AMD: You Want More Cores? OK, You've Got It!

Page 4 - Seeking answers? Join the Tom's Hardware community: where nearly two million members share solutions and discuss the latest tech.
Status
Not open for further replies.
Well it is easily possible to get a CPU past 3.5 GHz ... if you have the proper cooling. Heat is one of the biggest problems they face. Metalization technology is also another big problem. As the transistors keep shrinking the wires must also keep getting smaller but this leads to severe problems as the smaller the wire gets the higher it's parasitic capacitance and resistance become. This leads to many many issues. Software is starting to catch up though as more people take advantage of thread-level parallelism.
 
[citation][nom]superjunaid[/nom]This article is apparently geared towards businesses and professionals working on workstations rather than consumers using computers to read the news, write emails and create documents in word.Faster cpus with 2-4 cores is more what consumers want. But for businesses and server environments more cores make sense.[/citation]
Agreed
 
I for one can NOT wait until we reach the point of deminishing returns as you continue to add more cores.

Remember people: More cores = more chances for a bottleneck for a particular application, especially one thats threaded too much.
 
So for server workloads (web services, DB, etc), Oracle (Sun) just last week announced at Oracle OpenWorld, the 3rd generation of their Chip Multi-Threading processor for general server workloads (ie: not a GPU or specialized cell-based) called the T3 (OK no one said they're creative at naming products but they do serious innovation in HW & SW) and it doubled the previous 1.6GHz 8-core to 1.65GHz and the worlds 1st 16-core (again for gen server workloads) and each core still has 8 threads with two pipelines per core. (ie: from the OS point of view that's 128 CPU's per physical processor) Each core also has built into it a FPU and a SPU (Security as in crypto-accelerator) that accelerates 11 (prev gen was 10) of the most popular ciphers including ones with big keys. Also has the PCIe 2.0 and 2x10GigE built into the processor instead of on the motherboard. Also built-in free virtualization hypervisor (Logical Domains) that you can turn on or run a single OS on bare metal.

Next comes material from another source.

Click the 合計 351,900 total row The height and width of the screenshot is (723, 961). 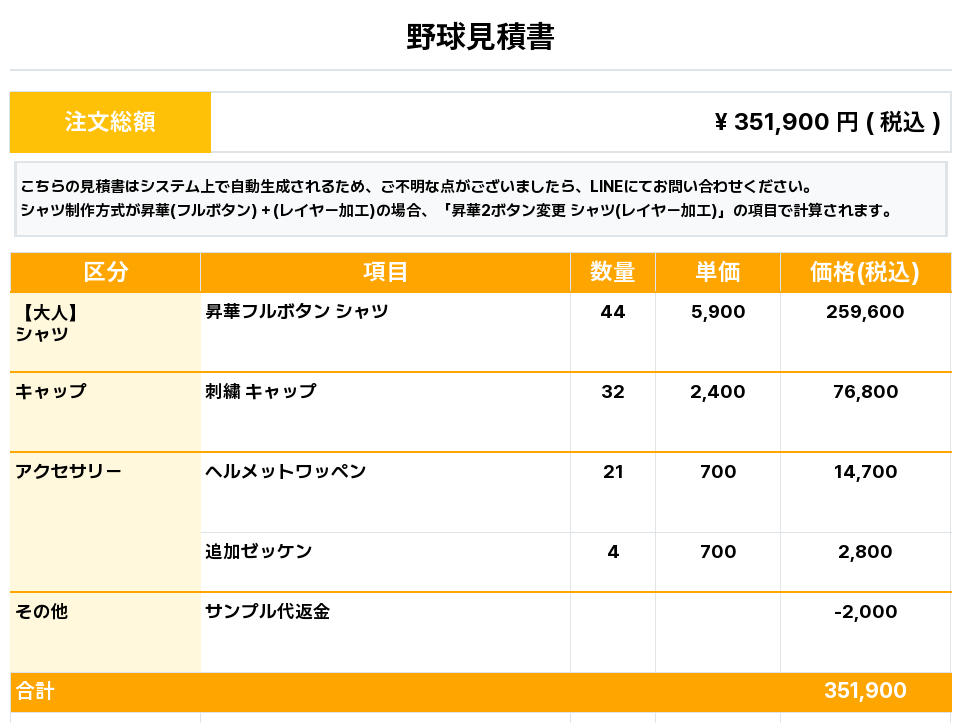click(480, 692)
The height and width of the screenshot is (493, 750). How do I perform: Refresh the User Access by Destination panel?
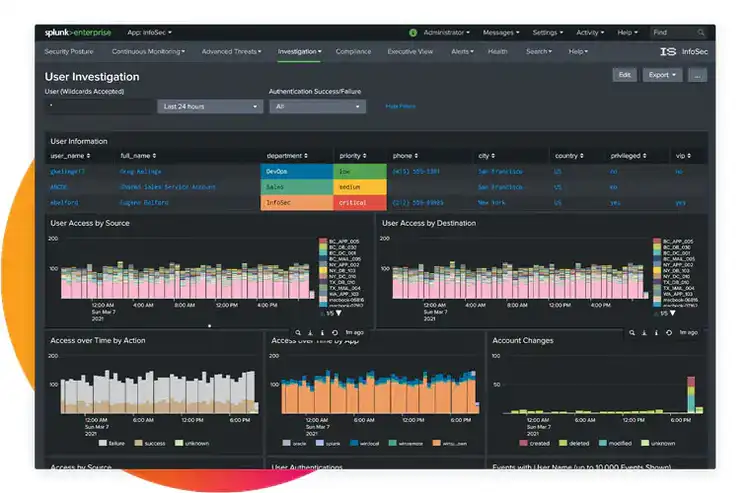pyautogui.click(x=669, y=332)
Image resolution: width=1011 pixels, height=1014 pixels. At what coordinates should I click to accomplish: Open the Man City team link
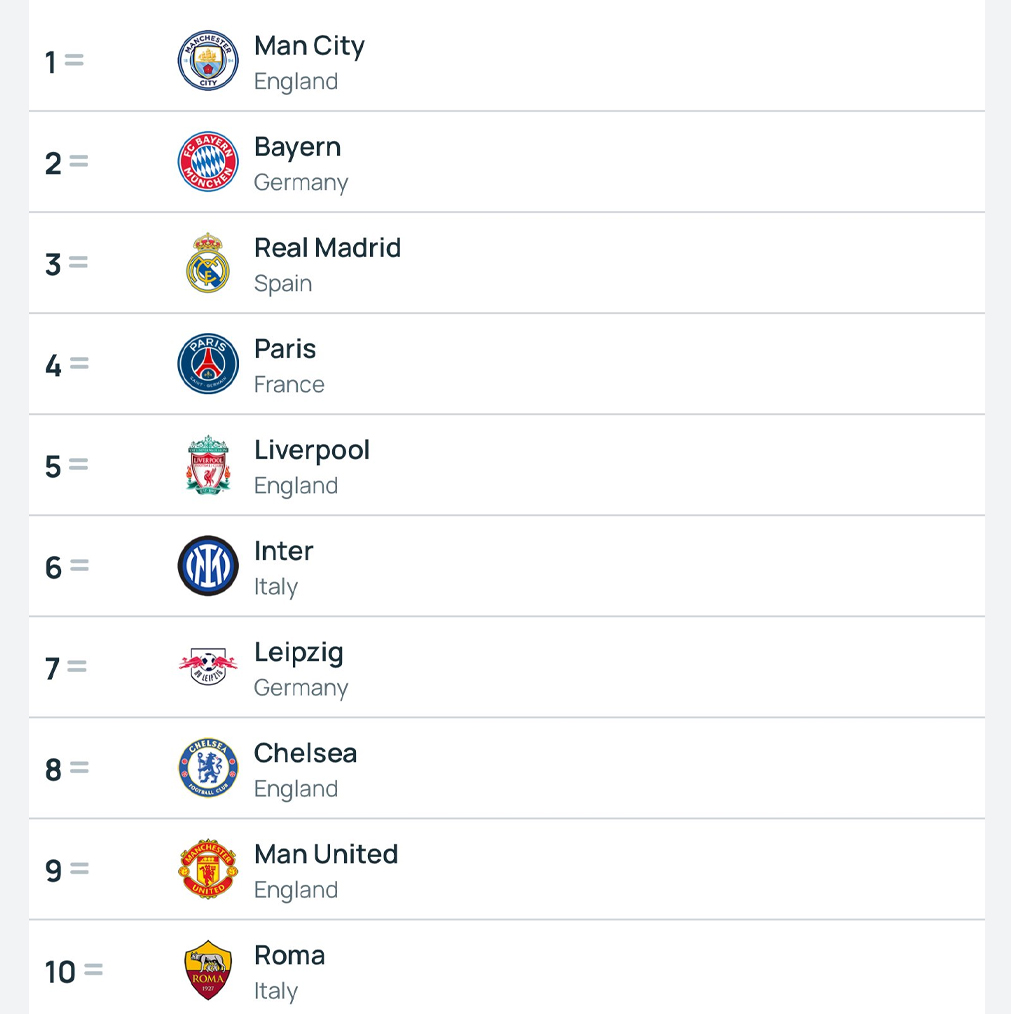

Comes in single-socket server and blade versions as well as 2-socket and 4-socket servers all avail in the next couple of weeks to 3 months dependent on version of server. BTW, it's binary compatible with all other SPARC processors and versions of Solaris going back to the mid 90's.

Yes this is not an x68 type processor and AMD and Intel make desktop procs that's of interest to this site, but many assume that AMD and Intel make the only server procs and are always in the lead in term of innovations like more cores and threads per proc which they are not. Sun (now Oracle) has been leading since Dec 2005 when the 1st gen of T-Series was released by Sun that had 8 cores and 4 threads each core and 1 pipeline per core using very little power and cooling even at 100% load in a single-socket server.
 
[citation][nom]gamerk316[/nom]I for one can NOT wait until we reach the point of deminishing returns as you continue to add more cores.Remember people: More cores = more chances for a bottleneck for a particular application, especially one thats threaded too much.[/citation]
Is this sarcastic? Sound like it. Now if you said a system that's not balanced as in enough I/O (name your favorite like mem, net, PCI cards, etc) to feed and send to/from the processor, I'd agree or if SW that can't take advantage of all the threads again I'd agree. But threaded too much?? Examples please and how they are threaded too much and what examples of bottlenecks are you referring?
 
So many applications are written to use only 1 core. People underestimate the power of a good clock speed... Even though the clock isn't a prefect indicator of speed. I DO think clock speed IS a bit more important today. The computer I am using right now (at work) is a 3.2GHz... SINGLE CORE! On the other hand it has 4GB of RAM.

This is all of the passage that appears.